Hidradenitis Suppurativa and Recurrent Peripheral Ulcerative Keratitis: A Case Report
Klara Ambaye, Victor Cox, Abhishek Naidu, Aruoriwo Oboh-Weilke

TL;DR
A patient with hidradenitis suppurativa experienced a flare-up along with a rare eye condition called peripheral ulcerative keratitis, which improved with steroid treatment.
Contribution
This case report adds to the evidence linking hidradenitis suppurativa with peripheral ulcerative keratitis as a rare ocular complication.
Findings
The patient's symptoms resolved with a combination of topical and oral steroids.
The case supports the hypothesis that hidradenitis suppurativa may underlie the development of peripheral ulcerative keratitis.

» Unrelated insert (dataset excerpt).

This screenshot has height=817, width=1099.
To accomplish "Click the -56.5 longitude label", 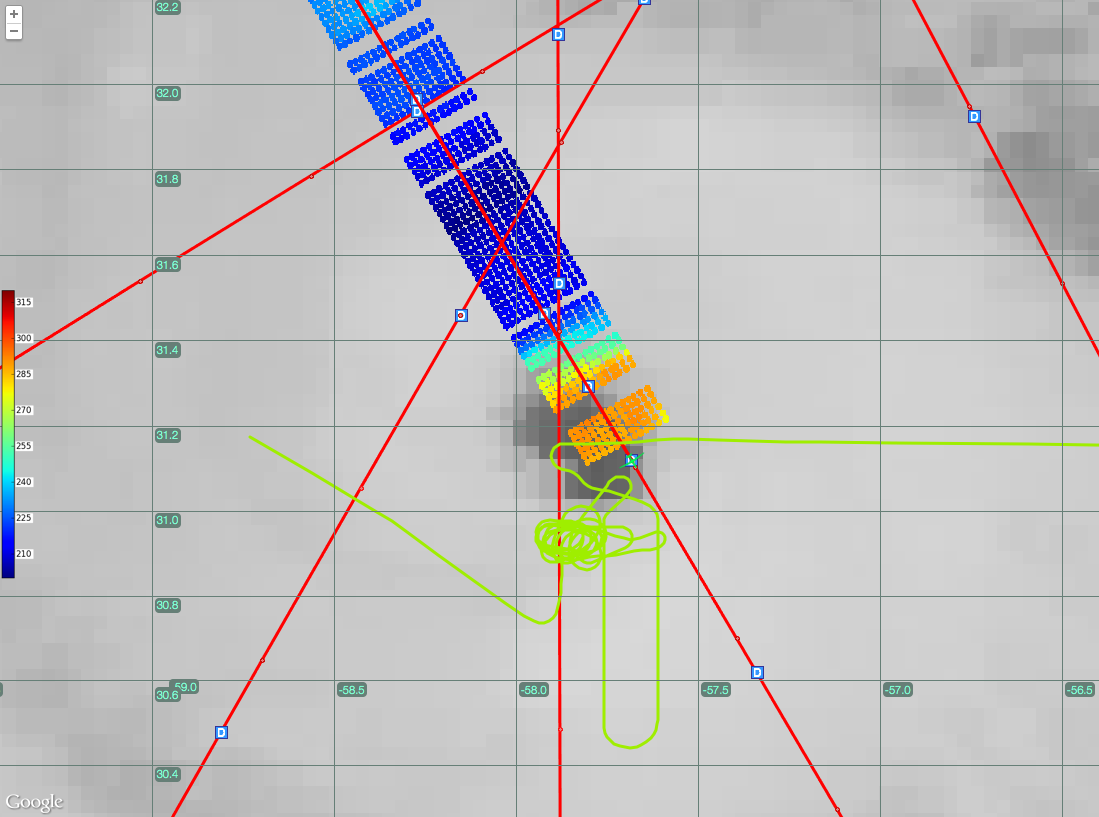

The association between hidradenitis suppurativa and peripheral ulcerative keratitis is less frequently reported compared to other ocular manifestations.
Abstract
This case report highlights a rare presentation of a hidradenitis suppurativa (HS) flare occurring concurrently with peripheral ulcerative keratitis (PUK) in a patient with a longstanding history of HS. HS is a chronic inflammatory skin condition known to be associated with various ocular manifestations, including inflammatory eye diseases (IEDs) such as anterior uveitis. Although the link between HS and IED is well documented, the association between HS and PUK is less frequently reported. Previous cases have demonstrated improvement in keratitis among HS patients using treatments ranging from topical steroids to systemic immunosuppressive therapies. In this case, the patient’s symptoms resolved with a combination of topical and oral steroids, supporting the hypothesis that HS may underlie the development of PUK in such cases. This report adds to the growing body of evidence connecting…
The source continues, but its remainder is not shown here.